Curtis LeMay had been the chief of staff of the US Air Force, a ‘hawk’ on Vietnam and an advocate of turning its air power loose on North Vietnam without restraint. “Bomb them back to the Stone Age,” he had said. One day, Asghar Khan told me that he had been invited to dinner by Curtis LeMay in New York, and he wanted me to come along. He had known Curtis LeMay from his own air force days. The dinner would be at the Waldorf Astoria and Curtis LeMay was planning to invite a few interesting friends who would enjoy meeting the Air Marshal. It did not seem a social evening with idle chatter as the main dish on the menu.
The drill was that we would first meet at Curtis LeMay’s club and then proceed to the Waldor-Astoria. It was a small dinner and the guests that I can remember were the publisher of The New York Times, Newsweek, Time and a Congressman, a member of the fraternity of America’s brightest and the best. He and I got into a mild argument, confirming one of democracy’s higher virtues that it was possible to disagree without being disagreeable. He gave me his visiting-card and asked me to look him up the next time I was in New York. Asghar Khan had been asked for his views on Vietnam, and he had said that it was a wrong war being fought in the wrong place, at the wrong time. I have a feeling that it was also the wrong answer! What was expected, at worst, was a polite difference of view, not an outright rejection of the scriptures. When the basic premise is challenged, the conclusion drawn is likely to be fallacious. Still, it was a pleasant evening and the steak was excellent and one got an insight into the thinking of the insiders, the substance of the shadows.
Bhutto had thrown down the gauntlet and had latched on to the Tashkent agreement and vowed to expose its dark secrets.

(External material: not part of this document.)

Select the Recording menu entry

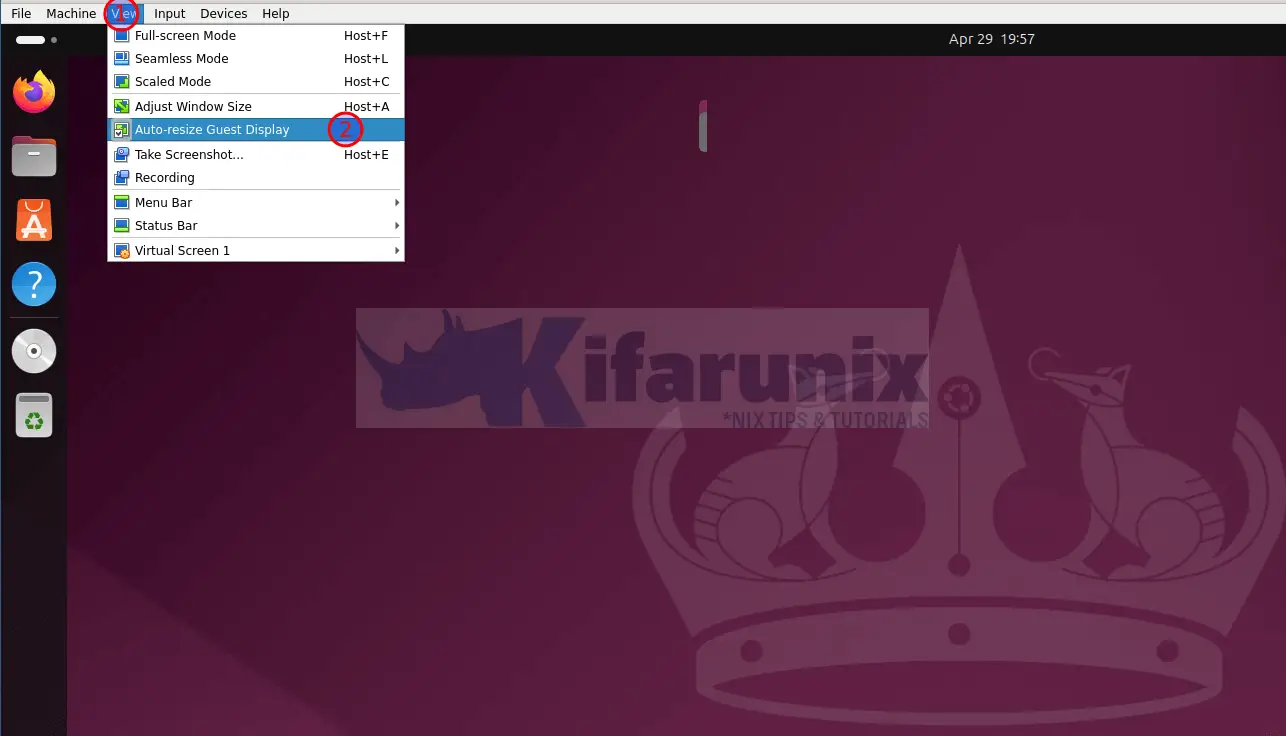click(256, 178)
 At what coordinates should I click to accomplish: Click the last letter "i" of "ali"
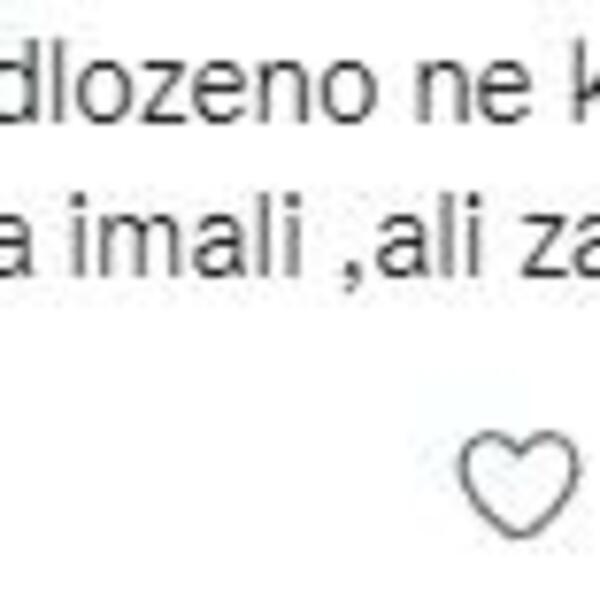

He may have been bluffing. In card-game poker, a bluff can be a winning hand if the bluff is not called. Ayub Khan looked a tired man and was said to be not in the best of health. He had fired his strong-man, the Nawab of Kalabagh, and he had no one on his side who could match the crowd-appeal of Bhutto. The preparations to celebrate the “decade of development” were, however, proceeding unhindered though not with the gusto they would have had had Ayub Khan’s own future not been in doubt. Pakistan’s political future had become cloudy. Were these storm clouds that were beginning to gather or would these roll by? Uncertain times are not necessarily exciting times, unless excitement also includes fear. There was no precedent of an orderly transfer of power. Power had been transferred either through palace intrigues, prime ministers had been changed without any reference to the wishes of the people or, as in Ayub Khan’s case, through a military coup.
The horticulturist in PIA’s Nursery had once told me that Pakistan’s soil was so fertile that anything could be grown, even orchids and asparagus. What about democracy? Was the soil rich enough that the sapling of democracy would take root? It was not a question that a horticulturist was expected to answer. Only a soothsayer could tell us. On the evidence of what had gone in the past, the augury was not auspicious. Democracy was not a political system. Democracy needed tolerance, that instinct that does not find a contrary opinion as menacing. It could have been my imagination but we seemed to be getting less tolerant day by day, shutting up the windows and keeping the fresh air out. Either Ayub Khan would ride out the storm or he would be replaced by Voltaire’s caustic pessimism: the more it changes, the more it changes to the same thing.